▶ Objective: Please copy all of the data below word for word, line by line.
** Start of Records to process **
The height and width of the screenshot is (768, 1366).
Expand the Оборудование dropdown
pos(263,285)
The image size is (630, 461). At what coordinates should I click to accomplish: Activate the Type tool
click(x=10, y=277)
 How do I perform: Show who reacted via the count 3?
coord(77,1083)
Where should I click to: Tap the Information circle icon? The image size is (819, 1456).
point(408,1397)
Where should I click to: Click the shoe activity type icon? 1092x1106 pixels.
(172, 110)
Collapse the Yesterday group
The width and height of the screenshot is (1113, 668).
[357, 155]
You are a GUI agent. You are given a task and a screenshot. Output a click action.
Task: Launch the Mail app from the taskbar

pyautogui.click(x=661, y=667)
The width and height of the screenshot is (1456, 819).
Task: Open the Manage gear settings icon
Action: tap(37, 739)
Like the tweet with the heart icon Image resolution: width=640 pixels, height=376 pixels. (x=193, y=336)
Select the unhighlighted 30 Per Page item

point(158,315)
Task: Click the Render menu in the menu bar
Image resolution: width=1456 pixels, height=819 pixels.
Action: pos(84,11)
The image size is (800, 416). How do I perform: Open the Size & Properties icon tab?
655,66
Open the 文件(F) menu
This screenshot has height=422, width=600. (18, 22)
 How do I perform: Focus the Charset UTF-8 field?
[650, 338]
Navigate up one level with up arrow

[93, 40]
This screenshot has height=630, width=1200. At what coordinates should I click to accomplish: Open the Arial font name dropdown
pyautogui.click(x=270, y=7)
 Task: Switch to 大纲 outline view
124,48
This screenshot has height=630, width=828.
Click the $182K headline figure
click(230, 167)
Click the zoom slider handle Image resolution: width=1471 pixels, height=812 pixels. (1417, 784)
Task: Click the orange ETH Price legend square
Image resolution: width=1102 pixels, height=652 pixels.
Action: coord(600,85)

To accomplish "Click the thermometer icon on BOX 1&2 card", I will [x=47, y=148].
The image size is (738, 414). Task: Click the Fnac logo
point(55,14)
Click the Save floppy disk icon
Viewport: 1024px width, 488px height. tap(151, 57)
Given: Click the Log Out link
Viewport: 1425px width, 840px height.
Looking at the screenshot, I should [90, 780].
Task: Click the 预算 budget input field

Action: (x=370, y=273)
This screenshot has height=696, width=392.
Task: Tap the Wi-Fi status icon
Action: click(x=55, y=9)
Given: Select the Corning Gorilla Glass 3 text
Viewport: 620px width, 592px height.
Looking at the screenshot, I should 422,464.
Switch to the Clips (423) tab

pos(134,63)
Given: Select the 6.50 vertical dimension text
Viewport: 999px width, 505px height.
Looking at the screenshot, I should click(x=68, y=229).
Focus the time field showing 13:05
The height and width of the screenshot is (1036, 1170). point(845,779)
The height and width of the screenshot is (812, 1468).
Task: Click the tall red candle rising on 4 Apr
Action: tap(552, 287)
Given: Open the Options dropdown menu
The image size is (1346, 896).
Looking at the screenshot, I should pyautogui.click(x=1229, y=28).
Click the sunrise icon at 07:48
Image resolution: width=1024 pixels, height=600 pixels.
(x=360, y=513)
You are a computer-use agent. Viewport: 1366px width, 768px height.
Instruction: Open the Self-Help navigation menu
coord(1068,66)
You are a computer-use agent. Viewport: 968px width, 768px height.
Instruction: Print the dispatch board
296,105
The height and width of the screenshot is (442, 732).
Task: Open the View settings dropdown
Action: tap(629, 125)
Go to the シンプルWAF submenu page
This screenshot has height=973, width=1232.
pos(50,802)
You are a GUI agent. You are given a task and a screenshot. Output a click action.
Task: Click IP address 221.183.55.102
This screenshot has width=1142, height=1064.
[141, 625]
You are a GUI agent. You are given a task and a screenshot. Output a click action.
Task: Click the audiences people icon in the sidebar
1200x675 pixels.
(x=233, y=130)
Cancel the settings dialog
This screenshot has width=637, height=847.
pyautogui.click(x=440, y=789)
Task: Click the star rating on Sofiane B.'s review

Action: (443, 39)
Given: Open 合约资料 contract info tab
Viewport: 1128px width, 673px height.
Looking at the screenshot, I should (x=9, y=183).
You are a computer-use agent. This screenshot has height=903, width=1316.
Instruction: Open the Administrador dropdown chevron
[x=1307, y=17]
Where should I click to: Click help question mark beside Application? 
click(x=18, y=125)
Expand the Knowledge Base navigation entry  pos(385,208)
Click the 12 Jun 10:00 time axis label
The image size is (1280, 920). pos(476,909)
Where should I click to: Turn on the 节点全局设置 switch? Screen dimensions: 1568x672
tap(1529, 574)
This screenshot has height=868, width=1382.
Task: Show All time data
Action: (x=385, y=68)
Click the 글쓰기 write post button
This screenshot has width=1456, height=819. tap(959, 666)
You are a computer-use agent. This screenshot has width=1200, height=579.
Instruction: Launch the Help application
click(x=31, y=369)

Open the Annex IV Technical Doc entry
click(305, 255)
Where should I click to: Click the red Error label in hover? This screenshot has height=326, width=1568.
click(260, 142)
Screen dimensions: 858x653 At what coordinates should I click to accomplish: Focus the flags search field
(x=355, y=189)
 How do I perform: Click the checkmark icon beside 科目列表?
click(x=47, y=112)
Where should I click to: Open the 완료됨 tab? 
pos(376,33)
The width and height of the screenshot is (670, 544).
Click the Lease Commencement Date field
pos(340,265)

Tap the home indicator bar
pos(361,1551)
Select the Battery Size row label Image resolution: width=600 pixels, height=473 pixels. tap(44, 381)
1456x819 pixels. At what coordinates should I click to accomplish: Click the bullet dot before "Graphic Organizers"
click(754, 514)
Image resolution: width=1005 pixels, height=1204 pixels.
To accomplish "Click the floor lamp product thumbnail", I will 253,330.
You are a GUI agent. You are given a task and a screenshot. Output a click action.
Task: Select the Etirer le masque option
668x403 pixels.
** End of Records to process **
▶ Result of this task:
The height and width of the screenshot is (768, 1366).
Expand the Оборудование dropdown
pos(263,285)
The image size is (630, 461). At what coordinates should I click to accomplish: Activate the Type tool
click(x=10, y=277)
 How do I perform: Show who reacted via the count 3?
coord(77,1083)
Where should I click to: Tap the Information circle icon? The image size is (819, 1456).
point(408,1397)
Where should I click to: Click the shoe activity type icon? 1092x1106 pixels.
(172, 110)
Collapse the Yesterday group
The width and height of the screenshot is (1113, 668).
[357, 155]
You are a GUI agent. You are given a task and a screenshot. Output a click action.
Task: Launch the Mail app from the taskbar

pyautogui.click(x=661, y=667)
The width and height of the screenshot is (1456, 819).
Task: Open the Manage gear settings icon
Action: tap(37, 739)
Like the tweet with the heart icon Image resolution: width=640 pixels, height=376 pixels. (x=193, y=336)
Select the unhighlighted 30 Per Page item

point(158,315)
Task: Click the Render menu in the menu bar
Image resolution: width=1456 pixels, height=819 pixels.
Action: pos(84,11)
The image size is (800, 416). How do I perform: Open the Size & Properties icon tab?
655,66
Open the 文件(F) menu
This screenshot has height=422, width=600. (18, 22)
 How do I perform: Focus the Charset UTF-8 field?
[650, 338]
Navigate up one level with up arrow

[93, 40]
This screenshot has height=630, width=1200. At what coordinates should I click to accomplish: Open the Arial font name dropdown
pyautogui.click(x=270, y=7)
 Task: Switch to 大纲 outline view
124,48
This screenshot has height=630, width=828.
Click the $182K headline figure
click(230, 167)
Click the zoom slider handle Image resolution: width=1471 pixels, height=812 pixels. (1417, 784)
Task: Click the orange ETH Price legend square
Image resolution: width=1102 pixels, height=652 pixels.
Action: coord(600,85)

To accomplish "Click the thermometer icon on BOX 1&2 card", I will [x=47, y=148].
The image size is (738, 414). Task: Click the Fnac logo
point(55,14)
Click the Save floppy disk icon
Viewport: 1024px width, 488px height. tap(151, 57)
Given: Click the Log Out link
Viewport: 1425px width, 840px height.
Looking at the screenshot, I should [90, 780].
Task: Click the 预算 budget input field

Action: (x=370, y=273)
This screenshot has height=696, width=392.
Task: Tap the Wi-Fi status icon
Action: click(x=55, y=9)
Given: Select the Corning Gorilla Glass 3 text
Viewport: 620px width, 592px height.
Looking at the screenshot, I should 422,464.
Switch to the Clips (423) tab

pos(134,63)
Given: Select the 6.50 vertical dimension text
Viewport: 999px width, 505px height.
Looking at the screenshot, I should click(x=68, y=229).
Focus the time field showing 13:05
The height and width of the screenshot is (1036, 1170). point(845,779)
The height and width of the screenshot is (812, 1468).
Task: Click the tall red candle rising on 4 Apr
Action: tap(552, 287)
Given: Open the Options dropdown menu
The image size is (1346, 896).
Looking at the screenshot, I should pyautogui.click(x=1229, y=28).
Click the sunrise icon at 07:48
Image resolution: width=1024 pixels, height=600 pixels.
(x=360, y=513)
You are a computer-use agent. Viewport: 1366px width, 768px height.
Instruction: Open the Self-Help navigation menu
coord(1068,66)
You are a computer-use agent. Viewport: 968px width, 768px height.
Instruction: Print the dispatch board
296,105
The height and width of the screenshot is (442, 732).
Task: Open the View settings dropdown
Action: tap(629, 125)
Go to the シンプルWAF submenu page
This screenshot has height=973, width=1232.
pos(50,802)
You are a GUI agent. You are given a task and a screenshot. Output a click action.
Task: Click IP address 221.183.55.102
This screenshot has width=1142, height=1064.
[141, 625]
You are a GUI agent. You are given a task and a screenshot. Output a click action.
Task: Click the audiences people icon in the sidebar
1200x675 pixels.
(x=233, y=130)
Cancel the settings dialog
This screenshot has width=637, height=847.
pyautogui.click(x=440, y=789)
Task: Click the star rating on Sofiane B.'s review

Action: (443, 39)
Given: Open 合约资料 contract info tab
Viewport: 1128px width, 673px height.
Looking at the screenshot, I should (x=9, y=183).
You are a computer-use agent. This screenshot has height=903, width=1316.
Instruction: Open the Administrador dropdown chevron
[x=1307, y=17]
Where should I click to: Click help question mark beside Application? 
click(x=18, y=125)
Expand the Knowledge Base navigation entry  pos(385,208)
Click the 12 Jun 10:00 time axis label
The image size is (1280, 920). pos(476,909)
Where should I click to: Turn on the 节点全局设置 switch? Screen dimensions: 1568x672
tap(1529, 574)
This screenshot has height=868, width=1382.
Task: Show All time data
Action: (x=385, y=68)
Click the 글쓰기 write post button
This screenshot has width=1456, height=819. tap(959, 666)
You are a computer-use agent. This screenshot has width=1200, height=579.
Instruction: Launch the Help application
click(x=31, y=369)

Open the Annex IV Technical Doc entry
click(305, 255)
Where should I click to: Click the red Error label in hover? This screenshot has height=326, width=1568.
click(260, 142)
Screen dimensions: 858x653 At what coordinates should I click to accomplish: Focus the flags search field
(x=355, y=189)
 How do I perform: Click the checkmark icon beside 科目列表?
click(x=47, y=112)
Where should I click to: Open the 완료됨 tab? 
pos(376,33)
The width and height of the screenshot is (670, 544).
Click the Lease Commencement Date field
pos(340,265)

Tap the home indicator bar
pos(361,1551)
Select the Battery Size row label Image resolution: width=600 pixels, height=473 pixels. tap(44, 381)
1456x819 pixels. At what coordinates should I click to accomplish: Click the bullet dot before "Graphic Organizers"
click(754, 514)
Image resolution: width=1005 pixels, height=1204 pixels.
To accomplish "Click the floor lamp product thumbnail", I will 253,330.
You are a GUI agent. You are given a task and a screenshot. Output a click action.
Task: Select the Etirer le masque option
668x403 pixels.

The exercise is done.